» **EXERCISE REQUIREMENTS**:
Lines below containing the word "Expand" should be copied out.

"""

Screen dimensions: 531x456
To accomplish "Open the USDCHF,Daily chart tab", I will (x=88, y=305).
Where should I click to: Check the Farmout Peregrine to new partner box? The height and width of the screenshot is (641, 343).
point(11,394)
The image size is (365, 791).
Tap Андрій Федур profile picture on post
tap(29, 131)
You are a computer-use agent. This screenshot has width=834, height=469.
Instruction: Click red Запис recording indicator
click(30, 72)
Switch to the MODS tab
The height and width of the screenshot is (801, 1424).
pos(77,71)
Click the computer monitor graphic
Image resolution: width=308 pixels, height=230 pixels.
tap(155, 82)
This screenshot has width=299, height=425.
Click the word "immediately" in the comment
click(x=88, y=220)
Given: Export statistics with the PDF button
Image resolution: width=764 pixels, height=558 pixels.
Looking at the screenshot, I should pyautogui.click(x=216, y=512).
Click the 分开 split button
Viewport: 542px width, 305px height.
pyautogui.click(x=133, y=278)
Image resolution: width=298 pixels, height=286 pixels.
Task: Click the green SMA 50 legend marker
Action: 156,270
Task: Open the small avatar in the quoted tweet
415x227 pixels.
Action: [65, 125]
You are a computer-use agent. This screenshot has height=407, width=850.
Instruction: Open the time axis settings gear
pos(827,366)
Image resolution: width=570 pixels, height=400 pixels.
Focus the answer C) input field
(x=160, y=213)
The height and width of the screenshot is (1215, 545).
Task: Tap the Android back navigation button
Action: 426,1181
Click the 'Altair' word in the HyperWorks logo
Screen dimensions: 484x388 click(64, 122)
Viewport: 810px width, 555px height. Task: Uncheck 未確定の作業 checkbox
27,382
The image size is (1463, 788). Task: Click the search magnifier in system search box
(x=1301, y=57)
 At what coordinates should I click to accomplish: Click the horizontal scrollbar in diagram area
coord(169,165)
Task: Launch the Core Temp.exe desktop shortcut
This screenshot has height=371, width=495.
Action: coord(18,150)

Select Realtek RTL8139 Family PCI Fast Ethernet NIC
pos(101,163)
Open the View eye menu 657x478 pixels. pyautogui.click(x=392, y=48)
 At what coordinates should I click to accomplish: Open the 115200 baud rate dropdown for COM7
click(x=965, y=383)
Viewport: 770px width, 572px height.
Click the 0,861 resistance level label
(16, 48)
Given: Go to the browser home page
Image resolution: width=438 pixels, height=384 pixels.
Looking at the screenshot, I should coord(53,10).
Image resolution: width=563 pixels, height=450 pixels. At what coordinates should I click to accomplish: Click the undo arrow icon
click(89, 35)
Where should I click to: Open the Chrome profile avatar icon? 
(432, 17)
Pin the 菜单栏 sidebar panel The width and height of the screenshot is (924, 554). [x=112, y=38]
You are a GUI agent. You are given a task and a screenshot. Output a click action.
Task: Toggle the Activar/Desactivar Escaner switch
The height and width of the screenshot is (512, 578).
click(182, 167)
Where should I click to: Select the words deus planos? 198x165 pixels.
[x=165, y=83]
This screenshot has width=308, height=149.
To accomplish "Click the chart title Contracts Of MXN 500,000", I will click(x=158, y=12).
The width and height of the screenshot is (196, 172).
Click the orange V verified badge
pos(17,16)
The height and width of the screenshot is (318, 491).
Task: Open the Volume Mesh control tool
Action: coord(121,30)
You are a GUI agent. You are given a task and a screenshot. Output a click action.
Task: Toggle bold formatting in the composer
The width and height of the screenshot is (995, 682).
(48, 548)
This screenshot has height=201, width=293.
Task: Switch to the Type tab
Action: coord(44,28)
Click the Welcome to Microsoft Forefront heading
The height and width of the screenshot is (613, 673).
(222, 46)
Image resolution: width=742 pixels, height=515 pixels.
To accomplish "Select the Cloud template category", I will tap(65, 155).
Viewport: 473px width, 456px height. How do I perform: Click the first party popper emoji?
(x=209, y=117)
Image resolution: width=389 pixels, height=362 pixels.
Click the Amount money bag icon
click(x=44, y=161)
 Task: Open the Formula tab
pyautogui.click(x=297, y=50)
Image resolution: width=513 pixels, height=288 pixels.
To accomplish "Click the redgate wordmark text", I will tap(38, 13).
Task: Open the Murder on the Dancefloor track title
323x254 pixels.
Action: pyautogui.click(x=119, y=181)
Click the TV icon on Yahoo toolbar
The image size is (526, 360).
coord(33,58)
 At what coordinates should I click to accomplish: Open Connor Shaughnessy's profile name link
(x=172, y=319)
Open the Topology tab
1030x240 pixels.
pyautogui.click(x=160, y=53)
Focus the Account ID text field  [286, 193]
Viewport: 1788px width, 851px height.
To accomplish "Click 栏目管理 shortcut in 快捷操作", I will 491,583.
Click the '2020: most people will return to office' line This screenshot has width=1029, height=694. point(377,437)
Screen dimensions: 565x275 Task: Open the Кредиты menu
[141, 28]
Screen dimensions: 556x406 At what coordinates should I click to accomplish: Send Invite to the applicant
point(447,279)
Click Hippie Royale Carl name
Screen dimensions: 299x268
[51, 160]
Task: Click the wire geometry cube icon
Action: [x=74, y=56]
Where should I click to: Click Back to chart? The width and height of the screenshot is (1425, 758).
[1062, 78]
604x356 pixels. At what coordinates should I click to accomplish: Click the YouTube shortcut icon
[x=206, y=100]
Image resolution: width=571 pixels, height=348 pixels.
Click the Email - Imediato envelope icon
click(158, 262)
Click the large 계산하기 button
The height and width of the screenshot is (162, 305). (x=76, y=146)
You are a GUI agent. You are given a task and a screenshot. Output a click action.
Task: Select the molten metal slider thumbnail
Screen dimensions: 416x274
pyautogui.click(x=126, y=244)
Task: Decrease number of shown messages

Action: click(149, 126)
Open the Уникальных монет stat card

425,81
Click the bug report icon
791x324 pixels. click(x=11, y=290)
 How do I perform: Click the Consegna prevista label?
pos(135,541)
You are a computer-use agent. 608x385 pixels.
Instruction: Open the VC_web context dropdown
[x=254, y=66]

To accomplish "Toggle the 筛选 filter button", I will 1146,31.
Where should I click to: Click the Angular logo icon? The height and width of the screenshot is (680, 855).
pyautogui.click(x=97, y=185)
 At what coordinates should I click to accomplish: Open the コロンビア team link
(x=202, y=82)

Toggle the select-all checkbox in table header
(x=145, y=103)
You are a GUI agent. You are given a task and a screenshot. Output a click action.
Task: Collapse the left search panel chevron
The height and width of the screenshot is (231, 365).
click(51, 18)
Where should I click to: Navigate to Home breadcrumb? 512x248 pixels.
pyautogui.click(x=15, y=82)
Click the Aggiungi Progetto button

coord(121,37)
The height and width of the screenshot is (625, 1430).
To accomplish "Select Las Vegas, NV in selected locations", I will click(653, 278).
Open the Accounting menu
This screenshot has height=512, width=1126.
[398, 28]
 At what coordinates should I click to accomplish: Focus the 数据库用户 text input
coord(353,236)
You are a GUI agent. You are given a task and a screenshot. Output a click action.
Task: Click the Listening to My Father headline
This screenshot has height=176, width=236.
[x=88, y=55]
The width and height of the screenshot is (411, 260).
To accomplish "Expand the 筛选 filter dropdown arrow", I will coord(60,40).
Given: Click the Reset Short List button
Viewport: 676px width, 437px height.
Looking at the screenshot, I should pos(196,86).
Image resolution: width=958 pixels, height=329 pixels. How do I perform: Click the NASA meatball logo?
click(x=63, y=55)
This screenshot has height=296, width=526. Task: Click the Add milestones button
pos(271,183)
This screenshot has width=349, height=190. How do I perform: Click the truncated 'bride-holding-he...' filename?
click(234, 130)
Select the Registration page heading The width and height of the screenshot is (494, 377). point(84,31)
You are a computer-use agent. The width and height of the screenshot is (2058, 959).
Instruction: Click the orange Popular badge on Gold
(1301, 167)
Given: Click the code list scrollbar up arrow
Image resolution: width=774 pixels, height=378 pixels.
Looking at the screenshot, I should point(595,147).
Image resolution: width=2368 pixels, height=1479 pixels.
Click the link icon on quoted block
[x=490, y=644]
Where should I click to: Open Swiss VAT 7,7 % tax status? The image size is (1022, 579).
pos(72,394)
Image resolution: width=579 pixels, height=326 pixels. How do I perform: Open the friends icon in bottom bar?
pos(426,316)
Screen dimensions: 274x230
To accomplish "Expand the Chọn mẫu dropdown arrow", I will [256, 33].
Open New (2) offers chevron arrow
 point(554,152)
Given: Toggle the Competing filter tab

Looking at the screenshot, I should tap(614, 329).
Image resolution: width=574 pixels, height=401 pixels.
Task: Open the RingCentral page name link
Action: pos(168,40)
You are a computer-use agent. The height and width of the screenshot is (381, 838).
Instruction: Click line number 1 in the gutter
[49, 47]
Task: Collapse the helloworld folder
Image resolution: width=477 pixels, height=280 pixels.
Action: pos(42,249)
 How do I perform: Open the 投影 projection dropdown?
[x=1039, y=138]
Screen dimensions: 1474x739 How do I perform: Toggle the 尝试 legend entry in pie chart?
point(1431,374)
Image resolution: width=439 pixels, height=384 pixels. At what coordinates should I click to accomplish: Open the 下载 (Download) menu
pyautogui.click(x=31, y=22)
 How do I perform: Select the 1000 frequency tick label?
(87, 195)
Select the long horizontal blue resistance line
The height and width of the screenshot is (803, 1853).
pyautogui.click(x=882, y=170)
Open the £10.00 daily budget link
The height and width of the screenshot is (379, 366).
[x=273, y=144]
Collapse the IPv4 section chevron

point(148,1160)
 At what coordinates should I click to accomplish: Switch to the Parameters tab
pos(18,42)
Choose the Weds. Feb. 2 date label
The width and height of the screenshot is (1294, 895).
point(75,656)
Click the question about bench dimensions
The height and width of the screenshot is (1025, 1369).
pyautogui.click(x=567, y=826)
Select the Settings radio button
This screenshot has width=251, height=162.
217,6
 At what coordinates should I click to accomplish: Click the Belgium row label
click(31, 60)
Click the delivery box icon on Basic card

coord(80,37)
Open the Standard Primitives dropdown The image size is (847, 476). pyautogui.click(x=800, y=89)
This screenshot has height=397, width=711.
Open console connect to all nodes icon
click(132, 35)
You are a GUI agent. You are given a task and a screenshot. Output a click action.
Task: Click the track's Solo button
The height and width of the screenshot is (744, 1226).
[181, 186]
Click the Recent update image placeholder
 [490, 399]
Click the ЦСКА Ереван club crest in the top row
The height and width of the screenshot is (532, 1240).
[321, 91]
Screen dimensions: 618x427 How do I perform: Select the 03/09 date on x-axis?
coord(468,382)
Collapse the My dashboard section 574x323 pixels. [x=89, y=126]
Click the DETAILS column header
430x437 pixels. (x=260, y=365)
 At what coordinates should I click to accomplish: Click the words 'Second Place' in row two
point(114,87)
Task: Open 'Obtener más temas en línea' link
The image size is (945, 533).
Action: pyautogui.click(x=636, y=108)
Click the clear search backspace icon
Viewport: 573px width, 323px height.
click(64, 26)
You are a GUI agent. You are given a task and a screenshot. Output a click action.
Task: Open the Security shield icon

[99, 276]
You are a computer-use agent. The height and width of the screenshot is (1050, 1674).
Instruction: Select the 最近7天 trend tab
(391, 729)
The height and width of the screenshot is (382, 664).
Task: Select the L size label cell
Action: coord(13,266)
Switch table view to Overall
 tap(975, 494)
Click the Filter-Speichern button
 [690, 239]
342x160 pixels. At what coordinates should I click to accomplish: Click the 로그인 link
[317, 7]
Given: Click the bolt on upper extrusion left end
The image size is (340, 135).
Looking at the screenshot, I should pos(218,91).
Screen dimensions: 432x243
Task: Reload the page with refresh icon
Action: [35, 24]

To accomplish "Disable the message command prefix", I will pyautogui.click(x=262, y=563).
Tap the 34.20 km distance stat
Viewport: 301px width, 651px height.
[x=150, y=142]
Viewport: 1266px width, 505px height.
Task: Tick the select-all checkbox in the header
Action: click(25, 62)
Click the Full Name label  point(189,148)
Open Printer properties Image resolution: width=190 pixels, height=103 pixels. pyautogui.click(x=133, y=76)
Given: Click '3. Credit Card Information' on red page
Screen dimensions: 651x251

"""

» **WORKED SOLUTION**:
To accomplish "Expand the 筛选 filter dropdown arrow", I will coord(60,40).
To accomplish "Expand the Chọn mẫu dropdown arrow", I will [256, 33].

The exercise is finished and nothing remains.